++++ Records provided

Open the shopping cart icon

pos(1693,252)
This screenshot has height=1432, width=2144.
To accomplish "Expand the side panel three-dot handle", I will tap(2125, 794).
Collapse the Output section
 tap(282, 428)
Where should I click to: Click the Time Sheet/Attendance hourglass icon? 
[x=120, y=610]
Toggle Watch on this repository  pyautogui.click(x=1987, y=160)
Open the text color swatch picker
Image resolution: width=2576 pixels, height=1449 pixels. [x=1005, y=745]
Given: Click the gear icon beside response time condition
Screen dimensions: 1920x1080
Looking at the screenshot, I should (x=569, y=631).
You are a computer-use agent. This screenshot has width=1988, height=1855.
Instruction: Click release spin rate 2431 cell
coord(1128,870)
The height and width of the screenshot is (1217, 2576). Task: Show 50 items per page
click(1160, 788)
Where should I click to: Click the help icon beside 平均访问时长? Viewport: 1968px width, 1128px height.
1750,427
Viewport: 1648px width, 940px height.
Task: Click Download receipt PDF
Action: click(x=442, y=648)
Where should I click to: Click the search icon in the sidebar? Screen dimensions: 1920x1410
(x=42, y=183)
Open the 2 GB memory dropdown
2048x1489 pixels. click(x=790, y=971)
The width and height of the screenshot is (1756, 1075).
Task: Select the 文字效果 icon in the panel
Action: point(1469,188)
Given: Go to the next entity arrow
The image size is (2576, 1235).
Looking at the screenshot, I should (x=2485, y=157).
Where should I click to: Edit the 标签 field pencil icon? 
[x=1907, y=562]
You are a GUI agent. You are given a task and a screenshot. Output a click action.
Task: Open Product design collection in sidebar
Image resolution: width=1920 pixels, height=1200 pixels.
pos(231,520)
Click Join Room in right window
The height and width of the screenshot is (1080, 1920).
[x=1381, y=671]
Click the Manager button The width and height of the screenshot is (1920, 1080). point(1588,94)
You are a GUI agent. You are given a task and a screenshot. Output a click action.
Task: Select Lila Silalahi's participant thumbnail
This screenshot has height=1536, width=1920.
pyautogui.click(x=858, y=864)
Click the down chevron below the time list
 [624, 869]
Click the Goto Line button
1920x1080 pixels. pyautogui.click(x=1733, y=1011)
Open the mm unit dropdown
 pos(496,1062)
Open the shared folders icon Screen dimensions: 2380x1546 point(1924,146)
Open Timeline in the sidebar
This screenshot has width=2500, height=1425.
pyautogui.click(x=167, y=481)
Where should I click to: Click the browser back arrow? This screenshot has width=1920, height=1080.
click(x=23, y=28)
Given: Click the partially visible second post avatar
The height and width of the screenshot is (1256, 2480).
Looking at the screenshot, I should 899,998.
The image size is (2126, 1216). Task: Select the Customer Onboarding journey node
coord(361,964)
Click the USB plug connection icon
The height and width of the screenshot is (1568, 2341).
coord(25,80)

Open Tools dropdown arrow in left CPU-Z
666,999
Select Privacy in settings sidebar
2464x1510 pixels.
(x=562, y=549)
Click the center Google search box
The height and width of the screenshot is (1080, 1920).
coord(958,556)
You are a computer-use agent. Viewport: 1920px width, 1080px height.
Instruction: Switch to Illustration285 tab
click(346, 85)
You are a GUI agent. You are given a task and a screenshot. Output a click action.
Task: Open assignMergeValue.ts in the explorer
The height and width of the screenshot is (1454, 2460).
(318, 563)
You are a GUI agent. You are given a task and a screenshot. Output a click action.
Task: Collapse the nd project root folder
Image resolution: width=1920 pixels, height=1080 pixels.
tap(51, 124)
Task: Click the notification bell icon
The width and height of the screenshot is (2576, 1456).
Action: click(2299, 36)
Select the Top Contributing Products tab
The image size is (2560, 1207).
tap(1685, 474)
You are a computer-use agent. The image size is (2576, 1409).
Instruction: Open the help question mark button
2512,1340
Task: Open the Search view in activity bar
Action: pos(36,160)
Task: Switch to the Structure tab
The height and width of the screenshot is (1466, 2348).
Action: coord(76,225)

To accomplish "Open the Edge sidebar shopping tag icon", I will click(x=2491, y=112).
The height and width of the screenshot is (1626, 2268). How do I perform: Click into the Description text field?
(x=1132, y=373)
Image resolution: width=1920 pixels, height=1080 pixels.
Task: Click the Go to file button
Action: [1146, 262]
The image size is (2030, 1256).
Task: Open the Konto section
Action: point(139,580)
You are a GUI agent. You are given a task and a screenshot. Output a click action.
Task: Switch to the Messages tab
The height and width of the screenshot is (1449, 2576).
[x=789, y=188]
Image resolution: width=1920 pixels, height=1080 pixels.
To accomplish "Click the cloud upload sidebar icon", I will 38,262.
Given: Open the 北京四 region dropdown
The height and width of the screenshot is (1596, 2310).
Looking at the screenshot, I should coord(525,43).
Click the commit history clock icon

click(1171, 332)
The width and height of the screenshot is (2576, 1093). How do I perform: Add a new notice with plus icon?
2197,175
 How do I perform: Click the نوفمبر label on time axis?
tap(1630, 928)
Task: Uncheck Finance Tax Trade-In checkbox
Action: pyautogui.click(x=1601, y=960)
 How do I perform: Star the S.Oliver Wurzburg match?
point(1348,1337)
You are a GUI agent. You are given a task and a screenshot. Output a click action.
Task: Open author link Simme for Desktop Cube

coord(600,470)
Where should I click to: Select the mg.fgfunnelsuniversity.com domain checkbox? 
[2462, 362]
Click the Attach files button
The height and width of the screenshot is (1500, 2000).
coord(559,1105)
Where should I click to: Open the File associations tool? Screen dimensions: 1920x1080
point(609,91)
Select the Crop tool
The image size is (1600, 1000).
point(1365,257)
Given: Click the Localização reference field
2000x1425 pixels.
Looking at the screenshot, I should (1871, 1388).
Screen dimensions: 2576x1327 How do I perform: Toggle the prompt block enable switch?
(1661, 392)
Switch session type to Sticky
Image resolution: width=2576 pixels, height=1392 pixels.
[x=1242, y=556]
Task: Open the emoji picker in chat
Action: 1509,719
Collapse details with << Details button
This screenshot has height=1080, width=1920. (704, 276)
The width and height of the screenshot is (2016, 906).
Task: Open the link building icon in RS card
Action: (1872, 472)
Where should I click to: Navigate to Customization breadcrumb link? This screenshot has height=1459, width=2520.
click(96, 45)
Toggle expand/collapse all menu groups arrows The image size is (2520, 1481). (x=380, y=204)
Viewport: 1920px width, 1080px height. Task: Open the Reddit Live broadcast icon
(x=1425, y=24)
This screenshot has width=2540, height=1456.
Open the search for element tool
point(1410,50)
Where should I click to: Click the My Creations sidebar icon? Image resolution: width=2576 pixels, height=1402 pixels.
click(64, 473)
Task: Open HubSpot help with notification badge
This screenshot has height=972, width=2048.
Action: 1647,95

++++++++

**Task**
Report every line from the listing above where the string "accomplish" can be found.

**Result of this exercise**
To accomplish "Expand the side panel three-dot handle", I will tap(2125, 794).
To accomplish "Open the Edge sidebar shopping tag icon", I will click(x=2491, y=112).
To accomplish "Click the cloud upload sidebar icon", I will 38,262.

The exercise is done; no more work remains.